#### Tugas:
Terjemahkan ke dalam bahasa Inggris kalimat dari berita tentang PPN batu bara ini: "Karena batu bara mengalami proses sejak ditambang hingga menjadi produk, maka layak dinilai sebagai komoditas barang kena pajak."

#### Kutipan Sumber:
···
Produk Batubara akan Dikenai PPN

 

JAKARTA (Media Indonesia,   10 Februari 2004): Karena batu bara mengalami proses sejak ditambang hingga menjadi produk, maka layak dinilai sebagai komoditas barang kena pajak. Hal itu mengemuka dalam pembahasan Tim Kajian Masalah Pajak Pertambahan Nilai (PPN) bidang Batu Bara, kemarin.

"Soal besaran persentase pajaknya terserah pemerintah," kata Sekjen Departemen Energi dan Sumber Daya Mineral (DESDM) Luluk Sumiarso yang juga anggota Tim Pengkajian Masalah PPN bidang Batu Bara di Jakarta.
···
#### Kumpulan Data:
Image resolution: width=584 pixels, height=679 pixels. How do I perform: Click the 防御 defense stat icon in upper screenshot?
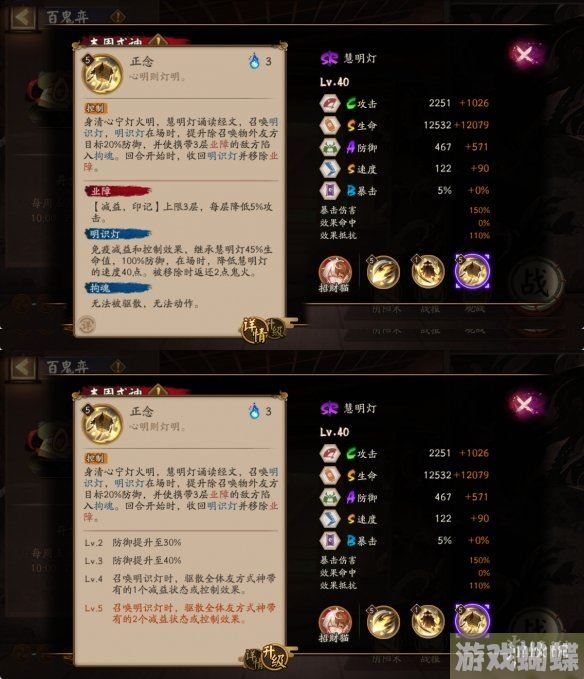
···
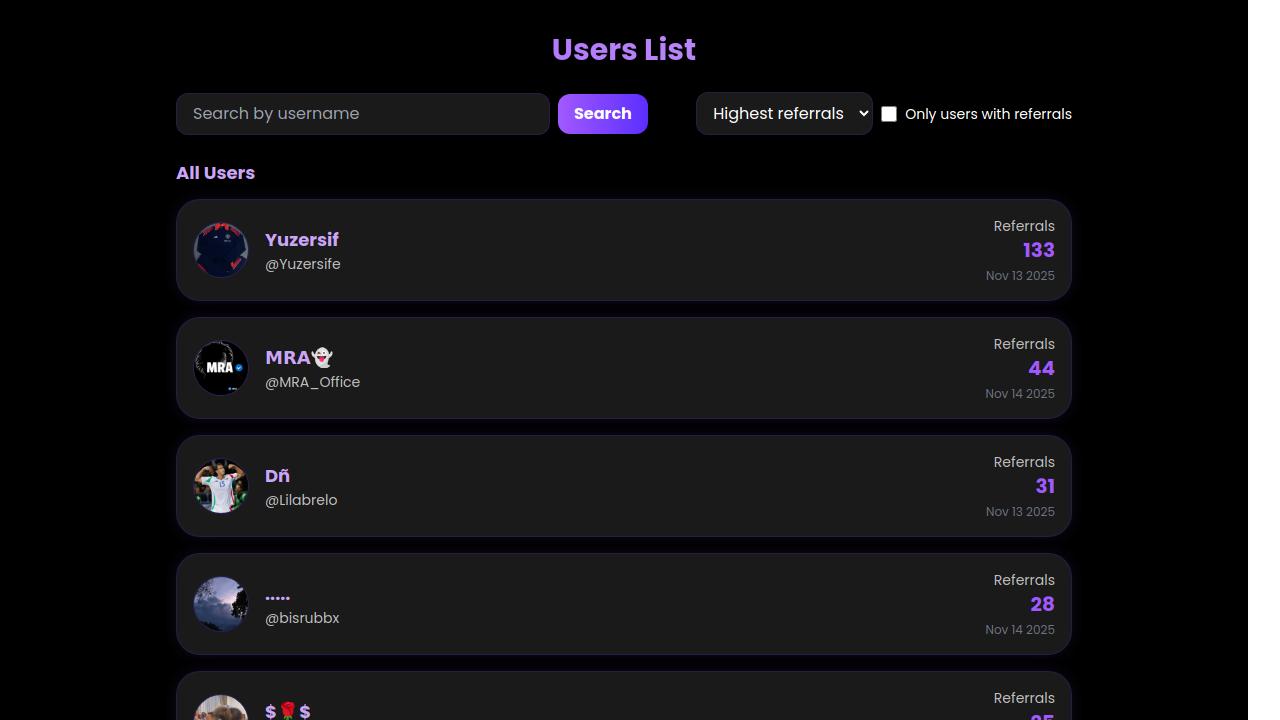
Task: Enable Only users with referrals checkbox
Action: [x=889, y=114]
···
#### Jawaban:
Because coal undergoes processing from the time it is mined until it becomes a product, it deserves to be assessed as a taxable goods commodity.